Выражение лица и едкая насмешливость, с которой он произнес последнее слово, неожиданно навели Минуция Терма на мысль: Лукулл, опытный мореплаватель, наверняка обнаружил бы все эти сложности, подойдя со своими кораблями к Лесбосу. Проквестор знал, что морское течение и переменчивый утренний ветер могут затруднить передвижения римского флота и, следовательно, задержать его возвращение, если все пойдет так, как Лукулл объяснил молодым трибунам. Минуций Терм вытаращил глаза и застыл с открытым ртом: он осознал суть замысла и подлинную цель действий Лукулла.
– А если наш флот задержится из-за течения и ветра, молодой трибун Гай Юлий Цезарь окажется в окружении врага, солдат у него будет слишком мало для защиты, и тогда…
– Он будет уничтожен, – отрезал Лукулл и добавил: – Это то, о чем просил меня Сулла. Сулле плевать на Лесбос, Митилена ему не нужна, хотя рано или поздно нам придется ее взять. Вот его главное желание, которое должно исполниться: увидеть мертвым дерзкого юнца, бросившего ему вызов в Риме.

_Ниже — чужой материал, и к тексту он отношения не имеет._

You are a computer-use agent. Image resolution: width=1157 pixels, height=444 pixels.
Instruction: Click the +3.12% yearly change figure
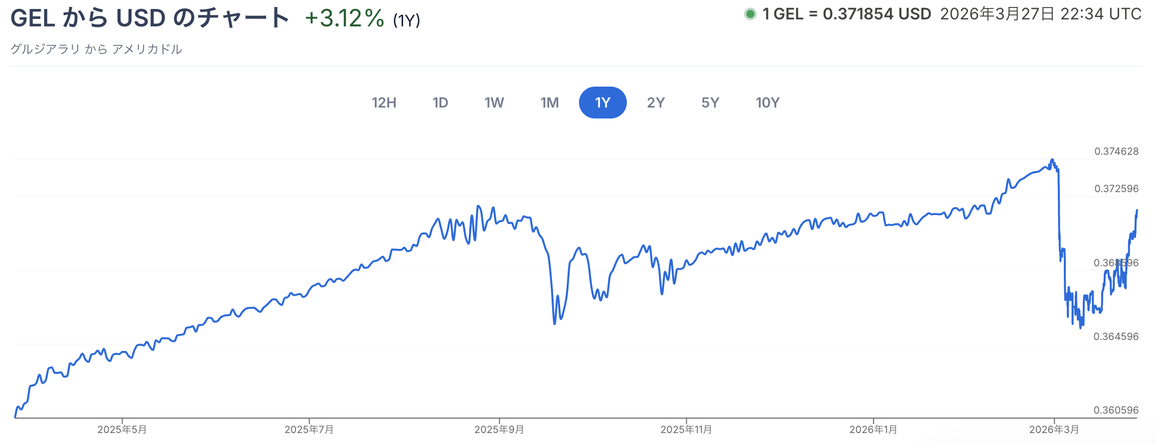pyautogui.click(x=344, y=19)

Минуций Терм хорошенько обдумал его слова, прежде чем заговорить:
– Но Сулла простил Цезаря.
– Ты сам хоть раз в жизни менял свое решение, Минуций?
Пропретор вздохнул, поставил бокал на стол и кивнул.
– Да, бывало, – признался он. – Но не насторожило ли Цезаря упоминание о Сулле во время разъяснения боевой задачи? Убежден, он что-то почувствовал. Он молод и не участвовал в боях, но отлично понимает, когда с ним ведут себя честно, а когда…
Минуций нашел подходящее слово, но не решился его произнести.
– Злоумышляют против него, – подытожил Лукулл. – Вещи нужно называть своими именами, хотя Сулла предпочел бы назвать это «казнью». Я был готов к тому, что упоминание о нашем прославленном вожде может насторожить Цезаря, но такова просьба Суллы. Он желает, чтобы Цезарь оказался в окружении врага и понял, что угодил в ловушку, как дитя, как глупец, хуже того, как простак, и, будучи на пороге смерти, истекая кровью, наконец-то осознал, что все это подстроил он, Луций Корнелий Сулла.
– Но, ради всех богов, разве Цезарь не мог догадаться обо всем сразу и отказаться от задачи?
– Здравая мысль, – согласился Лукулл. – Но Цезарь не может не подчиниться: изложенный мной замысел – это приказ, который я отдал, а ты одобрил, приказ его начальства. Наверняка он что-то предчувствует, но не понимает задуманного нами, поскольку уверен, что мы не станем рисковать пятьюстами легионерами только для того, чтобы устранить его. У Цезаря благородная душа, а благородный человек не понимает, что враг способен на поступок, который трудно оправдать с точки зрения нравственности, лишь для того, чтобы покончить с ним. Но для Суллы, для меня и, надеюсь, для тебя тоже цель оправдывает средства. Честно говоря, ничто не наводит меня на мысль, что этот молодой племянник Мария в будущем станет грозным врагом, но мысль о нем не дает покоя Сулле, и я не рискну препятствовать исполнению одного из самых заветных желаний Суллы. Он желает смерти Цезаря, и Цезарь завтра умрет. А теперь давай выпьем еще вина, затем прикажи легионерам быстро свернуть лагерь и начать погрузку на корабли. Пришло время послать защитникам Митилены сообщение о том, что мы, римляне, завтра на рассвете снимаем осаду. Разумеется, это не более чем притворство.
Минуций Терм опрокинул свой кубок, дабы никто не усомнился в его верности Сулле. Лукулл пил, заглушая мысль о том, что скоро они пожертвуют пятьюстами легионерами ради уничтожения одного-единственного человека, неугодного Сулле. В тот вечер Лукулл изрядно опьянел: его терзали угрызения совести, и он готов был утопить их в вине, лишь бы выполнить проклятые приказы Суллы.